Zorena Jantze & Marthina Mutanga
IN what could only be described as a dragged-out affair of waiting and desperate pleas to stop the liquidation of Air Namibia, employees through different representative unions handed their petitions to the government, as well as the SWAPO party.
The protest march to save the national airline from imminent liquidation saw two different protests in the capital, whilst the cabin crew workers opted to march from Khomasdal under the leadership of the Trade Union Congress of Namibia (TUCNA) to Zoo Park, the bulk of the workers marched from the headquarters of National Union of Namibian Workers (NUNW)to the headquarters of the SWAPO party in Katutura.
With protestors growing impatient after waiting an hour, the Secretary-General of the SWAPO Party, Sophia Shaningwa arrived at the headquarters at 11 AM and received the petition from the emotionally charged workers.
Reading the petition to Shaningwa, a representative of Air Namibia and an affiliate of the national workers’ union, Beata Kane expressed shock at the mistaken Cabinet decision to liquidate Air Namibia.
She added that the NUNW acknowledges that Air Namibia like any other airline has experienced financial challenges and as a result has been receiving subsidies from the government.
Kane stated that NUNW agrees that given the financial challenges, Air Namibia needed some form of restructuring as a turnaround strategy.
“NUNW is therefore aware that there are alternatives to liquidation which could serve as a turnaround strategy and continue to serve its mandate, and the decision to liquidate the airline was malicious and sabotaging,” Kane said.
She said public enterprises minister, Leon Jooste acted in a dishonest manner, by underrepresenting and deliberately misdirecting the Cabinet to take a decision that is tantamount to violation of Article 95 of the Namibian Constitution on state policy.
Kane further chastised the public enterprises minister for not presenting to Cabinet professional reports as well as viable proposals presented to him in order to turn Air Namibia into a profitable entity.
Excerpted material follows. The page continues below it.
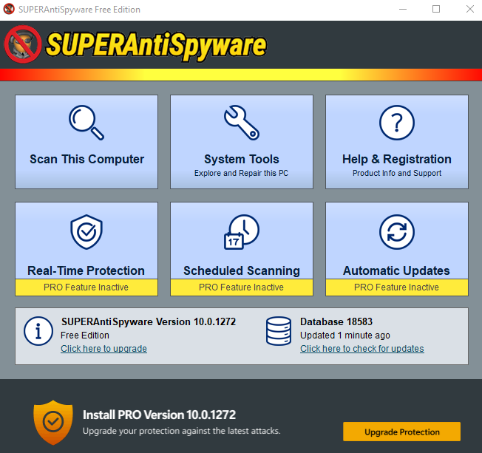
Task: Click the version info circle icon
Action: 38,331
Receiving the petition, the Secretary-General of the SWAPO party, Sophia Shaningwa said: “Thank you for expressing that you came to your mother, your mother means SWAPO and not the Secretary-General. If you are affiliates of the NUNW, it simply means you are members of the SWAPO Party. If not, coming here doesn’t mean you have a war with SWAPO Party, but rather that you have a problem with the decision that was taken. Your problem is not with the organization, but you are querying that the decision to liquidate Air Namibia be revisited. We will study the petition and we will get back to you. I should also indicate that in your petition, there were workable proposals to help out the airliner not to be liquidated. Whoever is having copies of those, please submit it to my office.”
Moving from the SWAPO headquarters to Zoo Park, protestors almost clashed with police as they opted to continue marching to Parliament to meet Prime Minister Saara Kuukongelwa-Amdhila.
The protesters’ decision did not sit well with law enforcement.
After waiting outside parliament for 30 minutes, a group of 50 protestors was finally allowed to enter the premises and hand in the petition to the Prime Minister.
Ndapewa Amupanda, an affiliate of the NUNW expressed disappointment at the Prime Minister and stated that it was rather difficult for the aggrieved workers to reach her office or even get her to come and meet the workers at the Zoo Park.
“As a mother, and a woman, speaking to another woman in a leadership position, I am very disappointed,” Amupanda said.
Receiving the petition, the prime minister said: “I have received the petition and I am going to convey it to the government and Head of State. I want to assure you that the government is concerned about the anxieties of workers. Cabinet will ensure that the best interest of workers and Namibians will be protected,” Kuugongelwa said.